● Source material:
════════

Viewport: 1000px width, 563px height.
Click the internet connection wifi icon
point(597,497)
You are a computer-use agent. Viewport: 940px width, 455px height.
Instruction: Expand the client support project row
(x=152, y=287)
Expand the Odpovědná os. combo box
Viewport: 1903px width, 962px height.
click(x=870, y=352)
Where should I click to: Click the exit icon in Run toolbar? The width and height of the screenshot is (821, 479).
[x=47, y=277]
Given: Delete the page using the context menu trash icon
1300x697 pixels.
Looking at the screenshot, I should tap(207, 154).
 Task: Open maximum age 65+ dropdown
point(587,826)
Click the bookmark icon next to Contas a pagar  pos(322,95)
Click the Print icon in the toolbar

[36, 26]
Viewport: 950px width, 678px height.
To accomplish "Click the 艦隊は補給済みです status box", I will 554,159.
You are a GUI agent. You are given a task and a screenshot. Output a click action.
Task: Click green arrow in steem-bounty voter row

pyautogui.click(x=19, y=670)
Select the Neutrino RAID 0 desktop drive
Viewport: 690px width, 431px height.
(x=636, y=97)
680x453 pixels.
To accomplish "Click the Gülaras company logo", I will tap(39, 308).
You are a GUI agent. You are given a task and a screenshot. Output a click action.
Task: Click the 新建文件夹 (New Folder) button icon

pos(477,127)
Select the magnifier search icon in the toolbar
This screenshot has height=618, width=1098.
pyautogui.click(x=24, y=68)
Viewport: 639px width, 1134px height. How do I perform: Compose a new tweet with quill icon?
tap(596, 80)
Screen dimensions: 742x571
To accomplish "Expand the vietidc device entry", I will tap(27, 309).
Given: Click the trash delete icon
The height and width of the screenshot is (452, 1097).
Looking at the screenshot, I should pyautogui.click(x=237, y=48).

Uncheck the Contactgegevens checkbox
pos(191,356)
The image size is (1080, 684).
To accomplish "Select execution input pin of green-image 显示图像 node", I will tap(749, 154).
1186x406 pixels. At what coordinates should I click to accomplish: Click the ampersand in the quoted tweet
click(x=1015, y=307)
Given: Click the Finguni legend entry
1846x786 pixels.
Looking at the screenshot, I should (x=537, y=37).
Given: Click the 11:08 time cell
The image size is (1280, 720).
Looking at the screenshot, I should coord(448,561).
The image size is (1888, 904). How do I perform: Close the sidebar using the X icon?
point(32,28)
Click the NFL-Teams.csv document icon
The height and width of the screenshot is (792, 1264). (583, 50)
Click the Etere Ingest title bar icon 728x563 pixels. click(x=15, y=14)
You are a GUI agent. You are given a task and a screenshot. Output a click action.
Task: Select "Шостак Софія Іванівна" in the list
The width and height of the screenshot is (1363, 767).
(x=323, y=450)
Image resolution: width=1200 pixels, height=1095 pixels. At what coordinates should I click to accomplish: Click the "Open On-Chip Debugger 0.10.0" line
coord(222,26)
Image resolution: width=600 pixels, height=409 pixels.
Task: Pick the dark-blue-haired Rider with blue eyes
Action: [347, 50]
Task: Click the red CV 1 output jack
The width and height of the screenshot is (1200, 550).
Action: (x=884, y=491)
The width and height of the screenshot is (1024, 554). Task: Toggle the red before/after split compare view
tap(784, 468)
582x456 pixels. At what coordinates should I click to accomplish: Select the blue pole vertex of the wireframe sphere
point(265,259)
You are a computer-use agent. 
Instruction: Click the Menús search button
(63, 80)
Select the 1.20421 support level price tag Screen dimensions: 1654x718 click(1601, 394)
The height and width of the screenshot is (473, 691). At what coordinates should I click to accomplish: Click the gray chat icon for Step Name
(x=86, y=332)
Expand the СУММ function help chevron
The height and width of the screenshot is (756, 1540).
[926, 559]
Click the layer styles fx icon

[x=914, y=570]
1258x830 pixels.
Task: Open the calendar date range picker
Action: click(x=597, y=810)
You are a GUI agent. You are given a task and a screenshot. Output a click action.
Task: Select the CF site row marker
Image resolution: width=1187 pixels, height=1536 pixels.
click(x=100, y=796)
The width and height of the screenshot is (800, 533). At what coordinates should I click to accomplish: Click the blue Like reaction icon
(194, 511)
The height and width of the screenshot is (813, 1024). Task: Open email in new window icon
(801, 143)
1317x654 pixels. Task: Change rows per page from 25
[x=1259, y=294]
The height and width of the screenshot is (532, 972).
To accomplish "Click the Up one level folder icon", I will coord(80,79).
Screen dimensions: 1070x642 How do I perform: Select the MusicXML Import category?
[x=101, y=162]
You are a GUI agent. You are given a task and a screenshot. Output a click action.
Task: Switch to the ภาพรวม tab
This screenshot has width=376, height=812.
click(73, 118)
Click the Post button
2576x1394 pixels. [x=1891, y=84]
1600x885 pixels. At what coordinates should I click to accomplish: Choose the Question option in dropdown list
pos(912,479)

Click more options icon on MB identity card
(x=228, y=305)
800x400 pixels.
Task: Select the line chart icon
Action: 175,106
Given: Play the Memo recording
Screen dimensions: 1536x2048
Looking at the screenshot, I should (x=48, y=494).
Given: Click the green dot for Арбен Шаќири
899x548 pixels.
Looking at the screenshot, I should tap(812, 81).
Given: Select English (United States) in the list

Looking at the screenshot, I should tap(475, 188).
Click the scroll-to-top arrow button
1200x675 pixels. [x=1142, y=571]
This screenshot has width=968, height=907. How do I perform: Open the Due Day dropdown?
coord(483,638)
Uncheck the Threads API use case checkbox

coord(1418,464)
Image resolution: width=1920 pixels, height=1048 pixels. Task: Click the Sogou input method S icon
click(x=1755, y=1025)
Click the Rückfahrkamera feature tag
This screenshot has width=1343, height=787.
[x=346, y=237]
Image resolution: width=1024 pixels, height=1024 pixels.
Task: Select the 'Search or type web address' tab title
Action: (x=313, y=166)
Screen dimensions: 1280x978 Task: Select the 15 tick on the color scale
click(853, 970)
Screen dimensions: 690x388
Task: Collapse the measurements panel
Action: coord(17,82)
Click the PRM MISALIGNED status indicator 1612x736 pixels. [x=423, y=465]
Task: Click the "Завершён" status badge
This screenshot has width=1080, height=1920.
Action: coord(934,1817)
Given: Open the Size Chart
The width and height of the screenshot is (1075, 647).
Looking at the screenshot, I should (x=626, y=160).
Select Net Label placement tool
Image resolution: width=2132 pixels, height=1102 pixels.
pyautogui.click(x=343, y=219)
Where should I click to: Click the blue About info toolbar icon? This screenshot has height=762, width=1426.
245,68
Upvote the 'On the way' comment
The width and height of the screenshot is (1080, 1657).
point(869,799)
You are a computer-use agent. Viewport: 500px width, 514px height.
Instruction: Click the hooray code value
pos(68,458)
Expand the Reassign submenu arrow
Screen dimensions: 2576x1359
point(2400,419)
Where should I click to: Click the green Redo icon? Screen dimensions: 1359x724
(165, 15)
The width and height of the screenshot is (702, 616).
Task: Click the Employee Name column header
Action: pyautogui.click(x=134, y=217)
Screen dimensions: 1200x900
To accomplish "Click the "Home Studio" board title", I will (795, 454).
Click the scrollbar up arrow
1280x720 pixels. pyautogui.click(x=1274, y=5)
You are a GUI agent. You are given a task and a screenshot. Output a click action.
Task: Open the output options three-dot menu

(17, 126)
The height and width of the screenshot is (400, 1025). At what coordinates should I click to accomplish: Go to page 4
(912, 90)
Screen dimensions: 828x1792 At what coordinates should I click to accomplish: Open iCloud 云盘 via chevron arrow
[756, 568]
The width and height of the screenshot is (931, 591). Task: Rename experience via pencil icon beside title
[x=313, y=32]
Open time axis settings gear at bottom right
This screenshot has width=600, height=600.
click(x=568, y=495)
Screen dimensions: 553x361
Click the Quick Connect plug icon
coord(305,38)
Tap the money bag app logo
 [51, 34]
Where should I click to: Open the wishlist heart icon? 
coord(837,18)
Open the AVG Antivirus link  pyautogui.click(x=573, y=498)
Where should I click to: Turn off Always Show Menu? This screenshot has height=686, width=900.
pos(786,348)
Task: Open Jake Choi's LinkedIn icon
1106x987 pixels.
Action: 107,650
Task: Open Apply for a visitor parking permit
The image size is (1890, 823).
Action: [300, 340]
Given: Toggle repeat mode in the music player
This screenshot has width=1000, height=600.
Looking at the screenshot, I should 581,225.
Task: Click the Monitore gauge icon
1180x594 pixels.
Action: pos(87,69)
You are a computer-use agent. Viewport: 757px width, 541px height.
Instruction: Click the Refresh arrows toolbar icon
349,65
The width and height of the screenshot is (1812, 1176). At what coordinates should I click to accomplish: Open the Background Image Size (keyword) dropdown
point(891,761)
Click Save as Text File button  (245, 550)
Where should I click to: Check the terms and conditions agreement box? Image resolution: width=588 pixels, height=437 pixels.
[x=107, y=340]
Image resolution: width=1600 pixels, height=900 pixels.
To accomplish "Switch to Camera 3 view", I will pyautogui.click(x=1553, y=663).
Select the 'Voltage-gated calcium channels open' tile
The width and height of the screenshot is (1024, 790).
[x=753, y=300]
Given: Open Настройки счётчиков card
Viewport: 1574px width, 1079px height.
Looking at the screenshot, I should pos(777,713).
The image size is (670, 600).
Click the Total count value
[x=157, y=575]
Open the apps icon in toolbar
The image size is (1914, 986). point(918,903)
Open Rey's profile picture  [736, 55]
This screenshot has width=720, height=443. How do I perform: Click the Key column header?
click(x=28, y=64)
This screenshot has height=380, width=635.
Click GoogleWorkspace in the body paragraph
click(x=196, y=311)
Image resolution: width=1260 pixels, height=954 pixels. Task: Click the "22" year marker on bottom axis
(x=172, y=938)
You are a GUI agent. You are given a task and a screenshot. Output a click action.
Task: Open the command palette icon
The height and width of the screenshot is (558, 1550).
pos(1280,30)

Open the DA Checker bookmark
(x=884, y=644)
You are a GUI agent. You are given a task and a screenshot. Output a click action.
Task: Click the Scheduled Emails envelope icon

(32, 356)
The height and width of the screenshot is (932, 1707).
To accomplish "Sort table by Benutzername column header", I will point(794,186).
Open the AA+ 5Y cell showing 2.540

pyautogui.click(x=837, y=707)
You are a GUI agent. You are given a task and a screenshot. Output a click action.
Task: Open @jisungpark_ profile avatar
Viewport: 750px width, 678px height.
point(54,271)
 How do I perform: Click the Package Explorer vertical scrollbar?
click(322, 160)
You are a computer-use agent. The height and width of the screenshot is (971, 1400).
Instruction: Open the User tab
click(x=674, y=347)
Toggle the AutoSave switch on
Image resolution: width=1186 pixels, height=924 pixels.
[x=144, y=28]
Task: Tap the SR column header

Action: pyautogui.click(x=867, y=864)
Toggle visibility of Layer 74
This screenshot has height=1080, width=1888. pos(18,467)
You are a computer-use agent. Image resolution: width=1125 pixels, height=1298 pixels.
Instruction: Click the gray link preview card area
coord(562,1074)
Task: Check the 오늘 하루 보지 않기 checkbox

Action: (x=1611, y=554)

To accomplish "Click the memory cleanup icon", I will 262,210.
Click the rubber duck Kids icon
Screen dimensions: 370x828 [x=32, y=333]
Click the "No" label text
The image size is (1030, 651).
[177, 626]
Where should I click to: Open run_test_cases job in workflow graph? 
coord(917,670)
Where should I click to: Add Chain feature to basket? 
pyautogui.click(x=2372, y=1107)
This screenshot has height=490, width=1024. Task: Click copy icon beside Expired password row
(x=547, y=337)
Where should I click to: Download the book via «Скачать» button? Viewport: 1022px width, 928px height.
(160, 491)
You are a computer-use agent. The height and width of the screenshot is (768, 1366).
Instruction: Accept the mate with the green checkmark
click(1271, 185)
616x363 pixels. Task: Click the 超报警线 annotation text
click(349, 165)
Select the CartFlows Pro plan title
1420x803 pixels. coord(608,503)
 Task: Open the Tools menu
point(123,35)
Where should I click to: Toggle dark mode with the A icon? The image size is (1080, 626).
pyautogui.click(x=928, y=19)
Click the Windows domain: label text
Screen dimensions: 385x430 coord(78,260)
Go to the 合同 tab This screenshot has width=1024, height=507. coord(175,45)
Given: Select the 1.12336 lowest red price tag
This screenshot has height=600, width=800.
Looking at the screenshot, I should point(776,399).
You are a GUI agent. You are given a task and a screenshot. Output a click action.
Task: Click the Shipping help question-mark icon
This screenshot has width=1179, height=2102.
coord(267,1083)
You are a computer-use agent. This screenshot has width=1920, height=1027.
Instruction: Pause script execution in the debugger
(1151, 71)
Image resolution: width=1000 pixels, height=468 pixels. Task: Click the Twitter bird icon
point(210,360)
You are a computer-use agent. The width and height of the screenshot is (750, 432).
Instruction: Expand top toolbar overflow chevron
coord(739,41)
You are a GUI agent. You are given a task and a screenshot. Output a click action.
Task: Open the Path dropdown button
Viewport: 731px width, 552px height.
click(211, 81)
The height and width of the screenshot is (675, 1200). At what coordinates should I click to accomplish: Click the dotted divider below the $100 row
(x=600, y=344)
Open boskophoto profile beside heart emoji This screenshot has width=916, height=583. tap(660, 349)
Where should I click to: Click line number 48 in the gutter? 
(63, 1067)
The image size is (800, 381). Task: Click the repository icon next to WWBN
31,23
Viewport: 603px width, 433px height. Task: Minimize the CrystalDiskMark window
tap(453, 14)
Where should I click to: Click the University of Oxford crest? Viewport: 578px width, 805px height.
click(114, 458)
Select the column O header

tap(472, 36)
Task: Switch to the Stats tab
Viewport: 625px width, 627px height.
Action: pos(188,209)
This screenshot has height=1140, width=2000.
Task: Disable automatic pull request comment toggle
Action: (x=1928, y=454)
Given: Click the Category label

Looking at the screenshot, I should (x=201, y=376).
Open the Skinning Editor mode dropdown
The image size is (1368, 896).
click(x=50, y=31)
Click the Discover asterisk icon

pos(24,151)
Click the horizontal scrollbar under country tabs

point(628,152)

════════

● What you will do: Above are the records. Copy the lines beginning at the one that has "Task: Open Jake Choi's LinkedIn icon" and ending with the one that has "Image resolution: width=1600", unchanged.

● Written response:
Task: Open Jake Choi's LinkedIn icon
1106x987 pixels.
Action: 107,650
Task: Open Apply for a visitor parking permit
The image size is (1890, 823).
Action: [300, 340]
Given: Toggle repeat mode in the music player
This screenshot has width=1000, height=600.
Looking at the screenshot, I should 581,225.
Task: Click the Monitore gauge icon
1180x594 pixels.
Action: pos(87,69)
You are a computer-use agent. Viewport: 757px width, 541px height.
Instruction: Click the Refresh arrows toolbar icon
349,65
The width and height of the screenshot is (1812, 1176). At what coordinates should I click to accomplish: Open the Background Image Size (keyword) dropdown
point(891,761)
Click Save as Text File button  (245, 550)
Where should I click to: Check the terms and conditions agreement box? Image resolution: width=588 pixels, height=437 pixels.
[x=107, y=340]
Image resolution: width=1600 pixels, height=900 pixels.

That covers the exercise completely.